Brussels must resist ‘passive’ role in US-China trade war, EU chamber urges


A leading European business association in China has urged Brussels to avoid becoming a “passive recipient” of US-China trade negotiations, as European firms scramble to navigate Beijing’s export controls.

In a report released on Tuesday, the European Union Chamber of Commerce in China asserted that the EU must take the lead in discussions affecting its interests, while urging Beijing to avoid a one-size-fits-all approach to export controls.

“We’re in a situation where Europe simply cannot wait,” said Jens Eskelund, the chamber’s president, at an earlier media briefing. “It’s regrettable that European companies, time and again, have become collateral damage to something that is not [triggered by] our own countries.”

According to the report, many European companies suffered “significant operational and financial damage” while trying to navigate Beijing’s export controls on rare earths introduced last April in response to US President Donald Trump’s “Liberation Day” tariffs.

Rare earths are a group of 17 elements vital for technologies ranging from smartphones and electric vehicles to weapons and spacecraft.

The chamber noted that export controls have become a defining feature of the US-China trade war, with Beijing’s moves appearing to have been effective in forcing Washington to the negotiating table.

But Beijing’s measures – sometimes broader in scope than international equivalents – are applied globally, subjecting all trading partners to the same sweeping restrictions.

Following a meeting between Trump and President Xi Jinping, Beijing suspended its sweeping October rare earth export controls, putting a one-year pause on measures that for the first time included extraterritorial provisions.

This means that, after the suspension expires in November, firms may require Beijing’s approval to ship products containing Chinese inputs to third countries, even if they are manufactured outside China.

Two wrongs don’t make a right ... We don’t want to race to the bottom
Jens Eskelund, EU Chamber of Commerce in China

According to the chamber, these extraterritorial provisions represent the most serious risk to EU companies, many of which find it impossible to prepare for their roll-out without further clarity on how the rules will be applied.

“What we’re looking for right now is some sort of guidance on where this is going,” Eskelund said, adding that businesses require visibility beyond the November deadline. “I think this is part and parcel of China’s present effort of trying to convince the world that China is a stable, reliable and predictable partner for international business.”

A series of European leaders have been visiting China since late last year – including French President Emmanuel Macron, UK Prime Minister Keir Starmer and German Chancellor Friedrich Merz – as the continent seeks to stabilise trade ties and assert its own economic interests amid volatile US-China relations.

Beijing has begun granting general licences with lengthier terms for exports of rare earth elements, including to European companies.
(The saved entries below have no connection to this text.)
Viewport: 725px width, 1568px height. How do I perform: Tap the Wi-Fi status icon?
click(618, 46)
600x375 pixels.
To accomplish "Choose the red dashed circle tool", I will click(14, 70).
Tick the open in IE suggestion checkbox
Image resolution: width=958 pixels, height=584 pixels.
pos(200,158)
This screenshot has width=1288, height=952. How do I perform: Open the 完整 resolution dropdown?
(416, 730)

But the licensing process is often slow, uncoordinated and opaque, the report noted.

It added that the detailed technical information required for applications enables Beijing to map global critical dependencies down to the geographic, company, product and component levels.
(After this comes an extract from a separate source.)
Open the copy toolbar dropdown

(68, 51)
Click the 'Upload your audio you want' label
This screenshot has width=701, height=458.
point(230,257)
The chamber warned that China’s grip on critical supply chains and its willingness to leverage it over strategic materials pose fundamental economic and security risks to Europe that may damage trade between the two or trigger proportionate countermeasures from the EU.

While Eskelund agreed that China was right to point fingers at other nations for first weaponising export controls, he maintained that this did not justify Beijing following suit.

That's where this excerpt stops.